Пальцы его скользнули под край полотенца, взялись за ткань, притянули меня вперед. Это заставило меня открыть глаза. Только через несколько шагов я поняла, что он ведет меня к воде.
— Надо смыть мыло, — сказал он.
Я затрясла головой и сумела остановиться, не идти с ним дальше. Он продолжал тянуть за полотенце, и оно развернулось, стало соскальзывать вниз. Я подхватила его и прижала чуть ниже внезапно обнажившихся грудей.
— Нет, — сказала я, едва пропихнув это слово в перехваченное спазмом горло, но смогла повторить: — Нет.
Он подступил ко мне, прижав скользкую твердость к моей руке. Он пытался распрямить мои пальцы, держащие полотенце, но я держалась, как утопающий за соломинку.
— Тронь меня, Анита, возьми в ладони.
— Нет.
— Я знаю, что тебе хочется. Я это чую. — Он водил надо мной головой, вдохи и выдохи ощущались на мокрой коже. — Я чувствую. — Он снова провел ладонями по моим голым рукам, по плечам, ниже, к грудям, но остановился, не дойдя до них. — Я ощущаю на вкус.

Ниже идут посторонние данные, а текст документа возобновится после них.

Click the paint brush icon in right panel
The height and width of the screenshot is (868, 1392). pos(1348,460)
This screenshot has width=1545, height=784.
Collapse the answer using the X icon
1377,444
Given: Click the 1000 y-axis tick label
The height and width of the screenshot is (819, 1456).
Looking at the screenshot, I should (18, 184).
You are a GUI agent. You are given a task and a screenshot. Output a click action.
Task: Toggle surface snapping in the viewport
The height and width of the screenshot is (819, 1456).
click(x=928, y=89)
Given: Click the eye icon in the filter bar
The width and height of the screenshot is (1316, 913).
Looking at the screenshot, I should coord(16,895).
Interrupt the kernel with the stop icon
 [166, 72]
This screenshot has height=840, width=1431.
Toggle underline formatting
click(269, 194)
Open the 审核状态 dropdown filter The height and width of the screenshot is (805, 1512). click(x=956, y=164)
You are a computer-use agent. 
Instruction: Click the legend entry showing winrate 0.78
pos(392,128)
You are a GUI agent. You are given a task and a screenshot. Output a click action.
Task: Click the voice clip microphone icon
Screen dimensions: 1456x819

Он медленно лизнул меня в щеку. Я задрожала и хотела отступить, но будто примерзла к месту. Не могла двинуться.
Я обрела голос — слабый, трясущийся, но свой. Руками я вцепилась в собственное тело, потому что знала: стоит мне до него дотронуться — и быть беде.
— Я так не делаю, Мика. Ты — чужой мне, а я с чужими этого не делаю.
— Мы не можем быть чужими. Я — твой Нимир-Радж, ты — моя Нимир-Ра. Я не чужой тебе.
Он целовал меня уже в шею, нежно покусывая, и у меня подогнулись колени. Он вернулся опять к губам, и когда он поцеловал меня, я ощутила вкус мыла на его коже. Тело его, прижатое к моему, настолько близко, что если я открою ладонь, я могу его схватить, ошеломляло. Я поняла, что это больше, чем секс. Я хотела снова пить от него, но не зубами на этот раз, а телом, хотела впивать его энергию через кожу, прижатую к нему. Хотела этого до невозможности.
Его руки скользнули на мои груди, покрывая их мылом, они стали скользкими, а соски уже тугими и твердыми. Мои руки охватили его талию, давлением тела удерживая полотенце на месте. Мика шевелился, и грудь его так скользко, так гладко терлась о мою...
Он стал отступать, не выпуская меня из кольца своих рук, ведя нас обоих снова к воде. Я повела руками по скользкой твердости его спины, ниже, до опасного ниже. Будто я хотела каждым дюймом себя прижаться к нему, обернуться его телом, как простыней, и пить, впивать порами кожи.
Я открыла связь с Жан-Клодом, и оказалось, что он сидит и ждет, терпеливо ждет. Я позвала на помощь, и издали услышала в голове его голос:
— Единственное, что я могу, ma petite, это контролировать собственные аппетиты, а свои ты должна контролировать сама.
— Что со мной происходит?
Пока я спрашивала, Мика отодвинулся на долю дюйма, и полотенце соскользнуло вниз. Он быстро придвинулся вновь, он прижимался к моему паху, к животу, и это было настолько дежа-вю, что я тихо застонала.
Жан-Клод поднял глаза, и я знала, что он видит, что происходит с Микой, что мысленно Он ощущает, будто это его руки скользят по намыленной глади. Моя ладонь обернулась вокруг тугой твердости Мики. Он полуприпал ко мне, и я его ласкала, и знала, что это не я хотела его тронуть, это Жан-Клод хотел знать, каково оно на ощупь. Он отпрянул от меня настолько, что я смогла убрать руку, но дело было сделано. Мика тянул меня под воду, теперь как никогда уверенный, что я скажу да.
Голос Жан-Клода у меня в голове:
— Ты можешь питаться его похотью, но цена за это та, что ты будешь до смерти желать этой похоти, этого секса. Это обоюдоострый меч — быть инкубом. Лезвие меча, по которому я ходил столетиями.
— Помоги!
— Не могу. Ты сама должна с этим справиться. Либо ты покоришь это себе, либо оно тебя покорит. Ты видела, что было только что, когда я вмешался. Поскольку я запретил себе питаться телом — я знал, что ты этого не одобришь, и потому не стал. А оказаться в твоем теле, когда ты его трогаешь, когда ты пьешь его силу — это будет конец мне. Я жажду тебя сильнее, чем ты когда-либо жаждала мужчину, что сейчас в твоих объятиях. Я хотел взять твое тело единственным способом, который был мне доступен. Питаться от секса, а не от жилы. Но я знал, что это напугает тебя сильнее крови.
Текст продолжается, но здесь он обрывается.